L’economia del calcio era cambiata troppo. Il Queen’s Park formava giocatori per poi perderli senza ricevere compensazioni. Club ambiziosi anche più in basso nella piramide diventavano sempre più aggressivi e meglio attrezzati. Anche la vendita di Hampden Park alla Scottish FA, concordata nel 2018, segnò la fine di un capitolo e l’inizio di un altro.
Con la scadenza del contratto di locazione, lo stadio nazionale venne ceduto per 5 milioni di sterline e il Queen’s Park iniziò a costruire una casa più adatta a Lesser Hampden. Il club capì che il solo richiamo della tradizione non sarebbe bastato a garantirne il futuro.
Nel novembre 2019 i soci votarono sulla possibilità di abbandonare lo status dilettantistico e passare al professionismo. Il risultato fu netto: il 91 per cento si espresse a favore.
Dopo 152 anni, l’identità del Queen’s Park cambiò per sempre.
Fu una decisione emotivamente forte, ma anche pratica. Restare dilettanti era diventato meno una scelta di principio e più un handicap competitivo. Per sopravvivere — e per costruire — il club aveva bisogno di offrire contratti, trattenere i talenti e operare alle stesse condizioni dei rivali.
Risultati immediati e una nuova direzione
Il cambiamento produsse effetti rapidi. Dopo la stagione 2019/20 interrotta dal COVID-19, il Queen’s Park sfruttò il nuovo status per rinforzare la rosa. Nel 2020/21 ottenne la promozione in League One. Un anno più tardi salì ancora attraverso i playoff di Championship.
La sua crescita suggerì che i vecchi limiti fossero stati finalmente rimossi. Un club a lungo intrappolato dai propri principi poteva ora inseguire il progresso con strumenti moderni.

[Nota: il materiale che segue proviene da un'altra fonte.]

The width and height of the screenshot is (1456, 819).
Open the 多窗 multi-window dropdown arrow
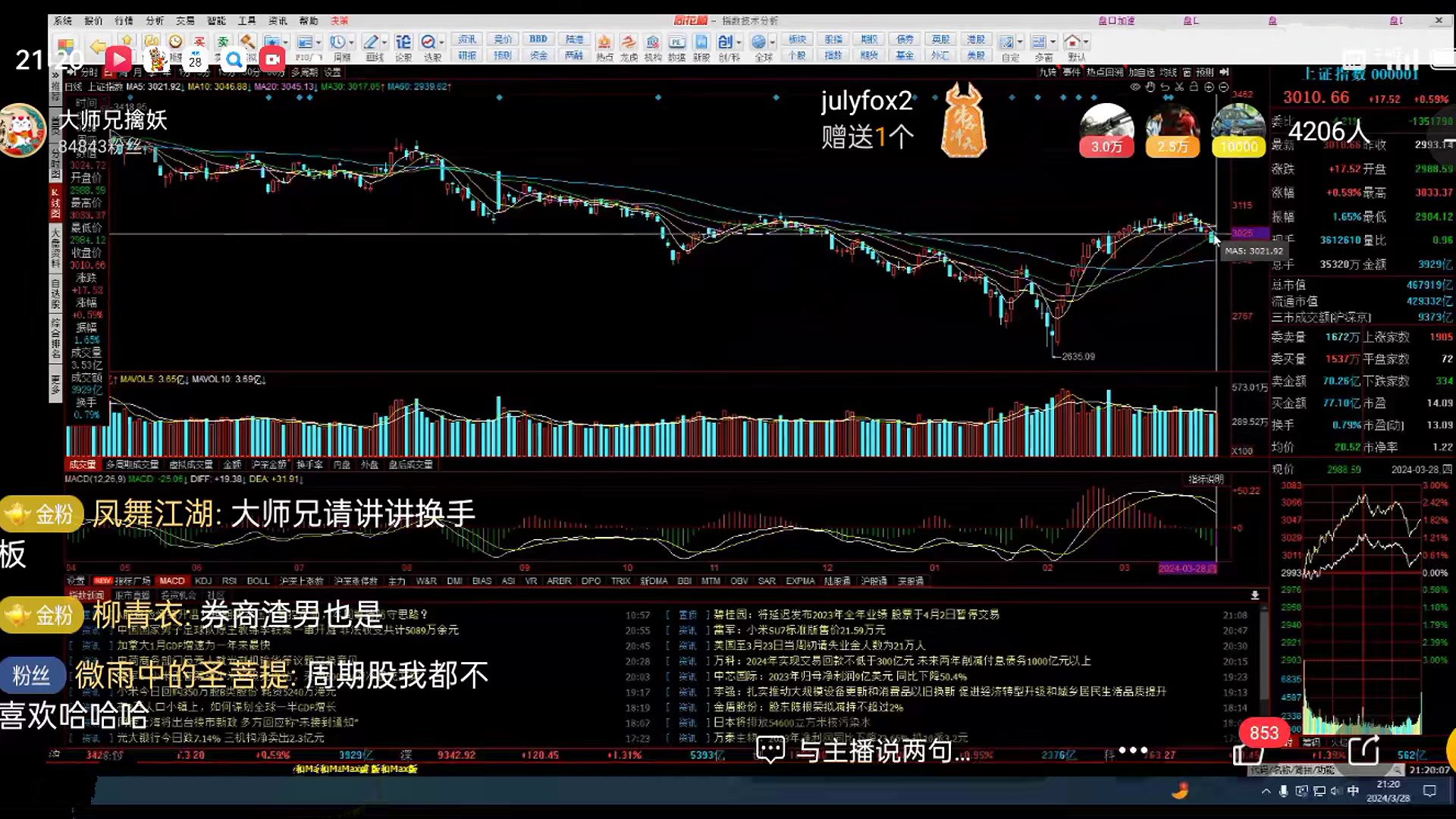pyautogui.click(x=1053, y=42)

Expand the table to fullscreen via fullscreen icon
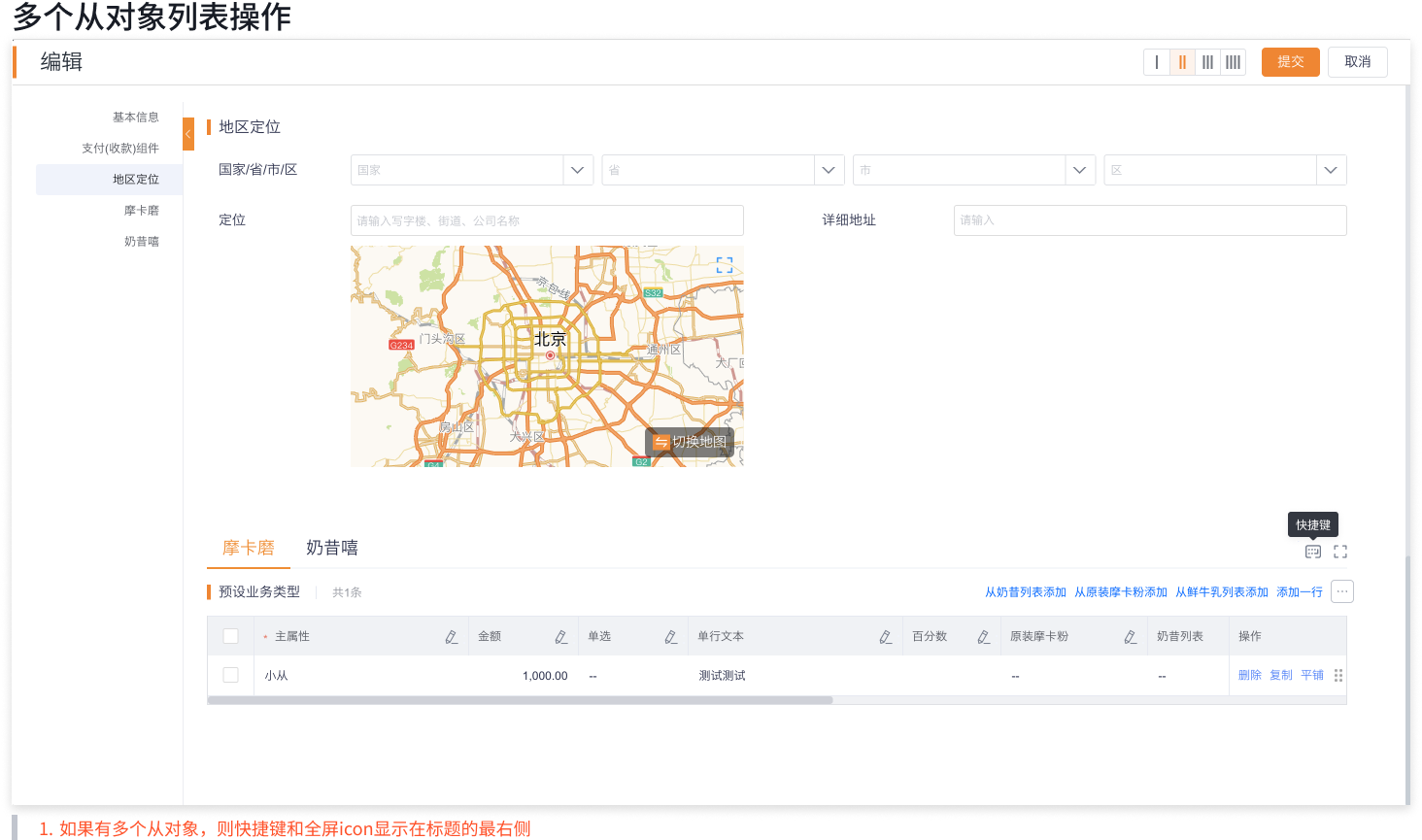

Questo, però, non cancella ciò che è andato perduto. Lo status dilettantistico del Queen’s Park lo rendeva un caso unico nel calcio mondiale, un promemoria vivente dei valori originari di questo sport. Eppure la sua trasformazione mise in luce anche una verità scomoda: la storia, da sola, non può proteggere un club dalle realtà del calcio moderno.

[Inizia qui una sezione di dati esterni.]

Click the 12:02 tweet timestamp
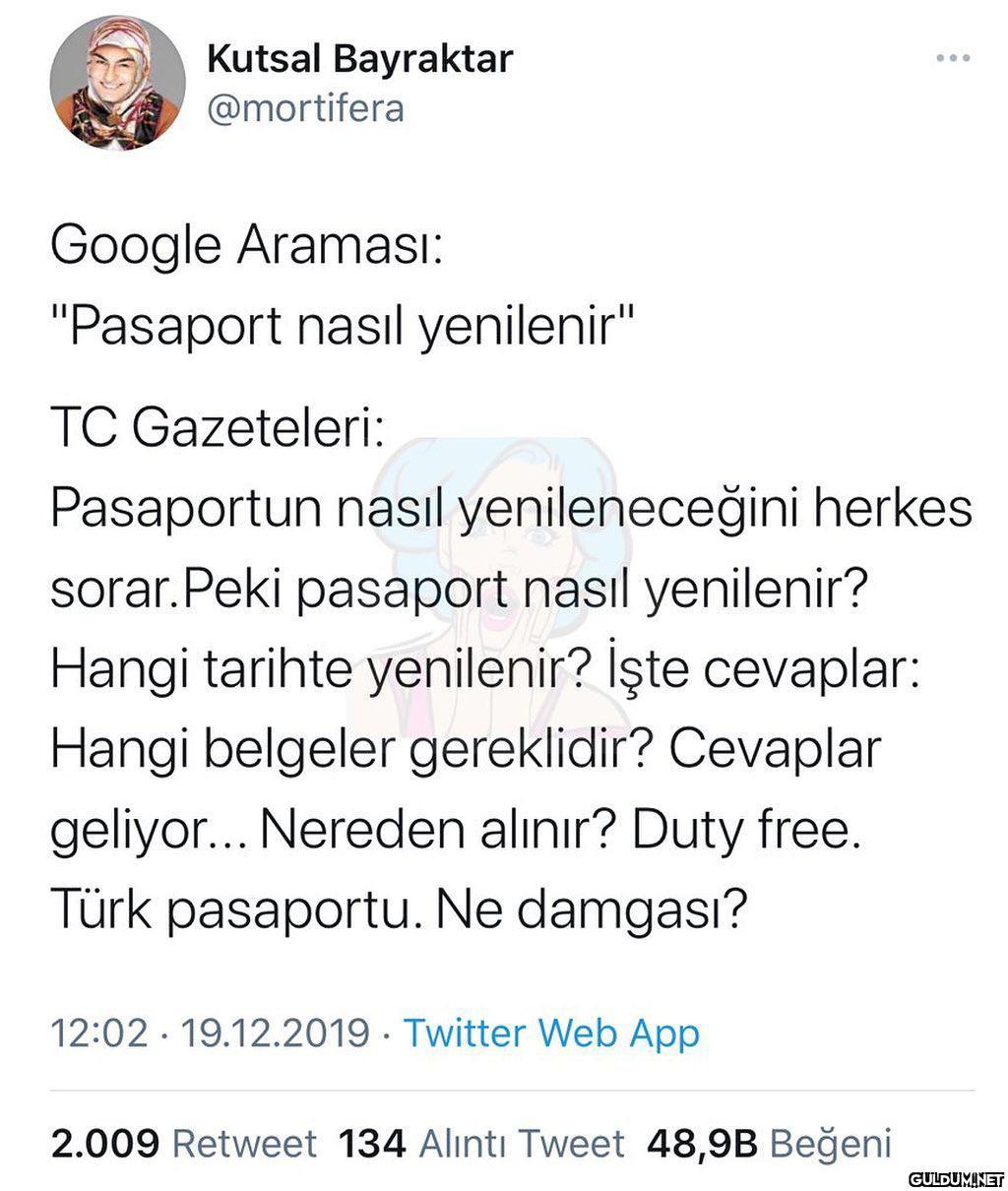This screenshot has height=1191, width=1008. (x=98, y=1034)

Un’eredità che nessun cambiamento può cancellare
Anche ora che il professionismo fa parte dell’identità del club, il posto del Queen’s Park nella storia del calcio resta al sicuro.
Fu al centro della prima partita internazionale ufficialmente riconosciuta. Fu tra i pionieri del gioco di combinazione in un’epoca in cui il calcio era ancora caotico e rudimentale. Contribuì a plasmare la struttura del calcio scozzese e vinse trofei importanti nelle prime competizioni realmente rilevanti di questo sport.
Nel corso degli anni al club è stato attribuito anche un ruolo nell’influenzare diversi elementi oggi dati per scontati, tra cui l’uso della traversa, i calci di punizione, i tornelli e la scansione ormai familiare di due tempi da 45 minuti separati dall’intervallo.
Che ogni innovazione possa essere ricondotta esclusivamente al Queen’s Park oppure no, la sua importanza è fuori discussione. Non prese semplicemente parte agli inizi del calcio: contribuì a definirli.
Oggi, mentre insegue un futuro molto lontano dal proprio passato dilettantistico, il Queen’s Park resta una delle istituzioni più affascinanti del calcio: fondatore, riformatore, resistente e, infine, sopravvissuto.
La sua storia non parla semplicemente di un club che è cambiato. Parla di un club che prima ha cambiato il calcio — e poi ha dovuto cambiare se stesso per resistere.